宁知白拱手说道,随即乘剑光而去,直追颜沉鱼与岳轻柔。
大魏皇宫,中秋宴中,陆玄楼率先赶回,宫淑君带着伤痕累累的雷之狂,胜负不言而语。
“大魏果真卧虎藏龙啊!”
月神殿殿主唏嘘出声,雷之狂约战数百陆玄楼,只有她的授意,是为折损大魏威风,挫其锐气,消弭魏帝陆啓野心,却不成想适得其反。
大魏皇后绽放笑容,陆玄楼先下一城,世人当知大魏王朝非同凡响,人心可用。
“道兵兵解,胜之不武!”
宫淑君似乎有千番说辞,万般埋怨,却被月神殿主闻溪伸手制止,千言万语便胎死腹中。
“武夫之争,各凭手段,胜者诚可畏,败者不足惜。”
月神殿主承认陆玄楼的胜利,宫淑君无话克数,雷之狂更是心中羞愧,恨不得找个地缝钻进去。
“殿主所言,陆玄楼深以为然。”
月神殿主闻溪一语中的,与宫淑君、雷之狂等年轻人相比,这才是真正可怕的存在。
“道兵弥足珍贵,为一场胜利而兵解道兵,我觉得很不划算,你觉得呢?”
月神殿主闻溪笑道,雷之狂虽然败了,但性命犹在,恢复伤势后依旧是东荒天骄。陆玄楼虽然胜了,却一无所获,还折损一件道兵,得了面子,失了里子,虽胜犹败。
“只要我愿意,那就一定亏本生意。”
陆玄楼笑道:“一座半步三位境武夫,自然无法与道兵相提并论,但一位武道有望的天骄,就另当别论了。事实上,若非东荒神殿弟子罔顾规矩,雷之狂早就是我的刀下亡魂了。”
“后生可畏啊!”
月神殿主闻溪感慨出声,道兵弥足珍贵不假,但绝世天骄更为难得。
雷之狂天赋异禀,假以时日必能成就涅槃武夫,或能问道轮回武夫。这等天骄,百年难遇,是东荒神殿未来的中流砥柱,岂是一件道兵可以相提并论的?

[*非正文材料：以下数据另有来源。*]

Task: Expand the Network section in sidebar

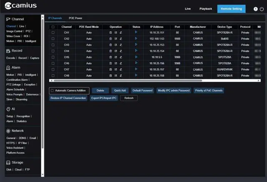Action: point(18,131)
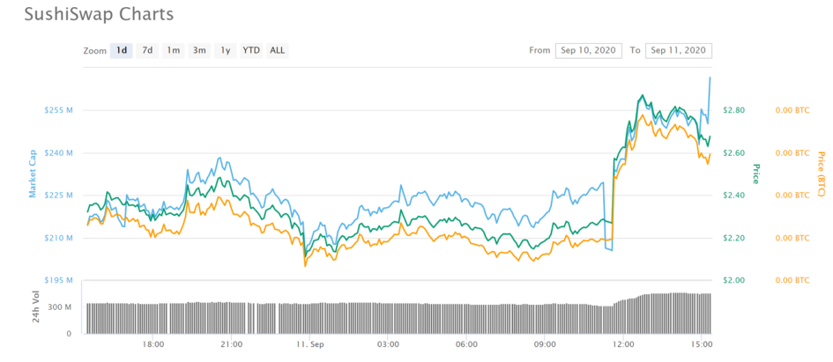
Task: Switch zoom to 7d
Action: (x=147, y=50)
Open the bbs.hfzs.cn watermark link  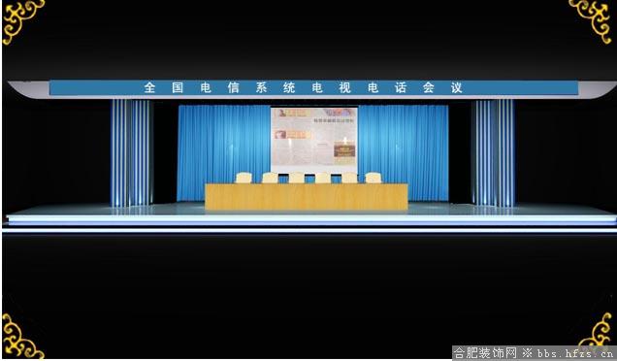[x=575, y=352]
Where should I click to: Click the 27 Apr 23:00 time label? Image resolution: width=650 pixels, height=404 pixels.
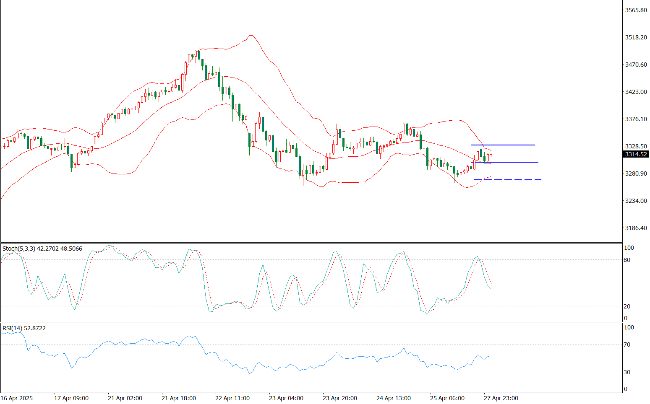[501, 398]
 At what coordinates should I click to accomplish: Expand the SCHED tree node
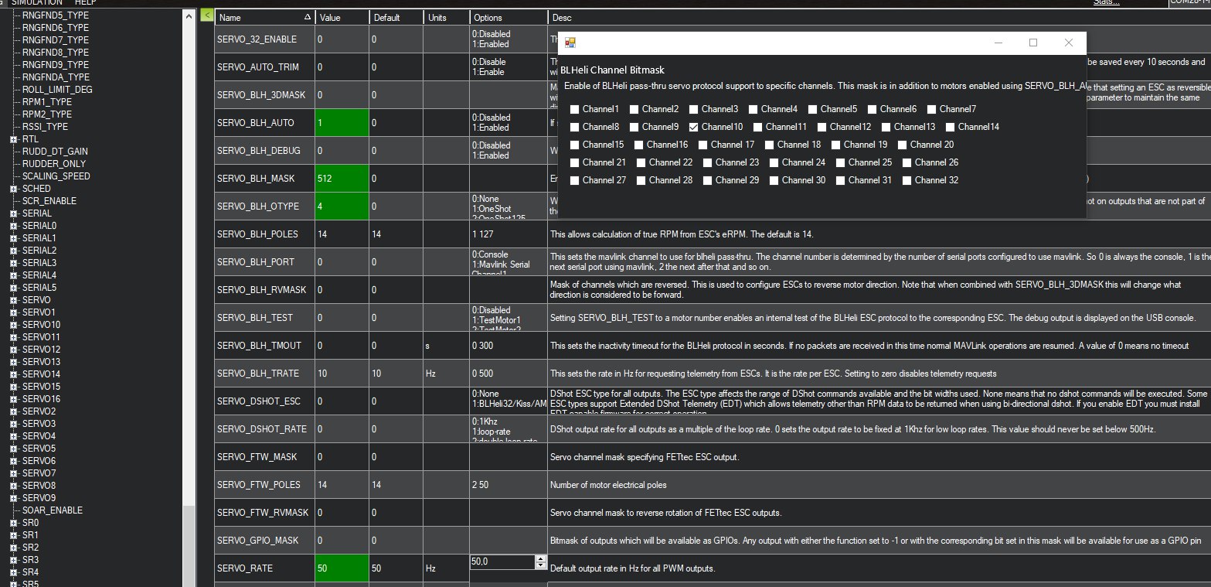14,189
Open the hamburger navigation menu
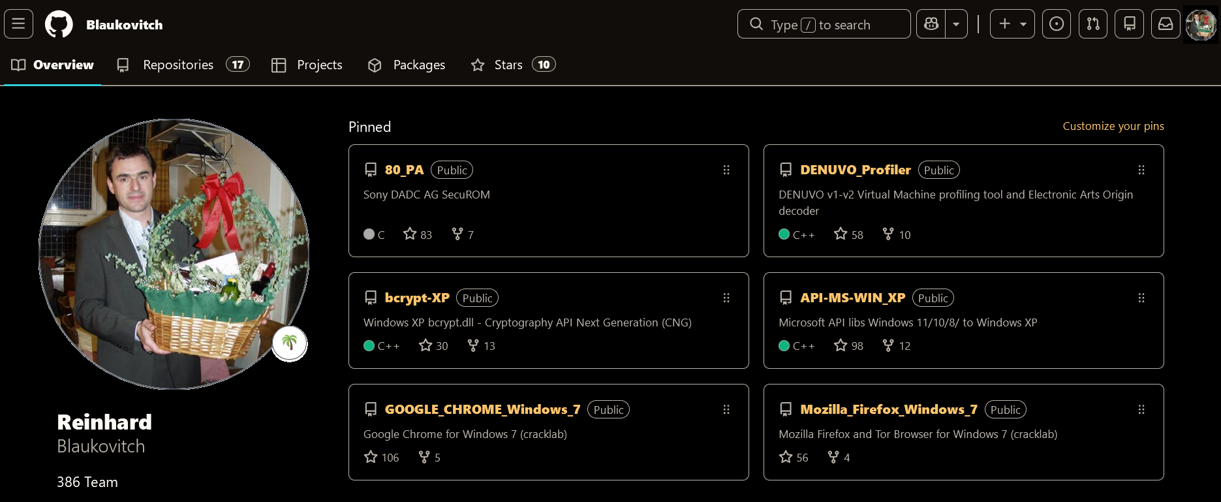This screenshot has height=502, width=1221. pos(19,24)
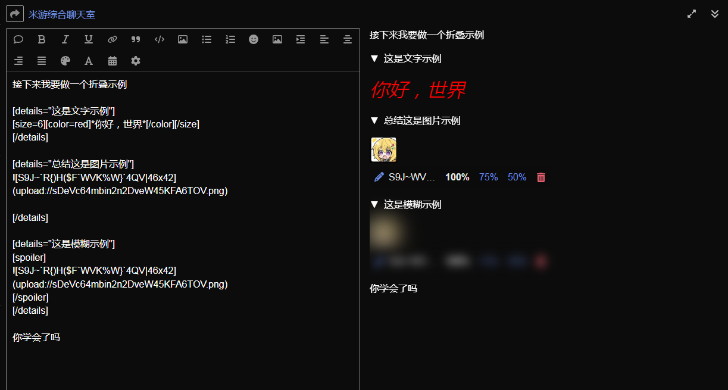Apply underline formatting
Image resolution: width=728 pixels, height=390 pixels.
click(x=89, y=39)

月神殿主闻溪若有所思,审视陆玄楼一番,将陆玄楼眉眼牢牢记住。
年轻一代之中,惊艳绝才者不计其数,若以武力论高低,陆玄楼属于籍籍无名之辈,可论城府与心性,陆玄楼名列前茅,实为恐怖人物。
众人各怀心思,当下不再多说,饮酒聊天,其乐融融。
半个时辰之后,颜沉鱼率先返回皇宫,径直落座皇后身侧,正襟危坐,目视前方,不言不语。
随后岳轻柔与宁知白联袂而来,看一眼颜沉鱼后,便坐在宫淑君身边,喝起闷酒。
“那颜沉鱼实力如何?”
东荒武榜,汇聚东荒绝世天骄,颜沉鱼排名第七,远在岳轻柔与宁知白之上,胜负自是不用多说,就看颜沉鱼能做到什么程度了了。
“十五招,我只坚持了十五招!”岳轻柔气馁说道。
宫淑君排东荒武榜第六,那怕全力出手,无法在二十招之内击败岳轻柔,由此可见,颜沉鱼的实力恐怕在她之上啊!
“我怀疑颜沉鱼有所保留!”
宁知白凝重说道:“若她全力出手,或能与武榜前三之人比肩!”
宫淑君脑海中不由浮现三道恐怖的身影,屹立于山巅,只留下一个背影,任无数天骄追赶,也难以望其项背。
“不可能,这绝不可能!”
宫淑君果断摇头,颜沉鱼的实力即便在她之上,也决不能与那三人并肩而行。
“我也只是猜测而已,你不必当真,毕竟我并未见过那三人出手,所以不是清楚那三人的实力。”
宁知白劝慰宫淑君说道,心中却隐隐不安。